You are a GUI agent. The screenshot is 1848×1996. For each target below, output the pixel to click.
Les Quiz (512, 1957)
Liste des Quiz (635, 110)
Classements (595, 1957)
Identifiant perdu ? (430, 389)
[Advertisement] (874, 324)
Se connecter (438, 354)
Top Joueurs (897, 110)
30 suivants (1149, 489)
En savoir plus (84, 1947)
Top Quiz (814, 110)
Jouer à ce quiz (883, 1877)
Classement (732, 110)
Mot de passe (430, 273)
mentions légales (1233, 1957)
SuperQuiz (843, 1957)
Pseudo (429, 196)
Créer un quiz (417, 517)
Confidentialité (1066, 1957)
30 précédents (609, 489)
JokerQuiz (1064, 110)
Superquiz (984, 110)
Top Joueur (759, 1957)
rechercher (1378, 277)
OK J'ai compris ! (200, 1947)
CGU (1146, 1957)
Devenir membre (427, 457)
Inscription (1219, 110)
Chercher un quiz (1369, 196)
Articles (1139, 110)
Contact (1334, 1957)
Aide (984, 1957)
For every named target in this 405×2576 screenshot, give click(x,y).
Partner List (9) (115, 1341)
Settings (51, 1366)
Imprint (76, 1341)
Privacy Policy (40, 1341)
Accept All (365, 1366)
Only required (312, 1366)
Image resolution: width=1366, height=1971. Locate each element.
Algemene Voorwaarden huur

DIRECTIONS: For this task, retype the material exactly, line for line.

OUTPUT FOR THIS EXERCISE:
You are a GUI agent. The screenshot is 1848×1996. For each target below, output the pixel to click.
Les Quiz (512, 1957)
Liste des Quiz (635, 110)
Classements (595, 1957)
Identifiant perdu ? (430, 389)
[Advertisement] (874, 324)
Se connecter (438, 354)
Top Joueurs (897, 110)
30 suivants (1149, 489)
En savoir plus (84, 1947)
Top Quiz (814, 110)
Jouer à ce quiz (883, 1877)
Classement (732, 110)
Mot de passe (430, 273)
mentions légales (1233, 1957)
SuperQuiz (843, 1957)
Pseudo (429, 196)
Créer un quiz (417, 517)
Confidentialité (1066, 1957)
30 précédents (609, 489)
JokerQuiz (1064, 110)
Superquiz (984, 110)
Top Joueur (759, 1957)
rechercher (1378, 277)
OK J'ai compris ! (200, 1947)
CGU (1146, 1957)
Devenir membre (427, 457)
Inscription (1219, 110)
Chercher un quiz (1369, 196)
Articles (1139, 110)
Contact (1334, 1957)
Aide (984, 1957)
For every named target in this 405×2576 screenshot, give click(x,y).
Partner List (9) (115, 1341)
Settings (51, 1366)
Imprint (76, 1341)
Privacy Policy (40, 1341)
Accept All (365, 1366)
Only required (312, 1366)
Image resolution: width=1366, height=1971. Locate each element.
Algemene Voorwaarden huur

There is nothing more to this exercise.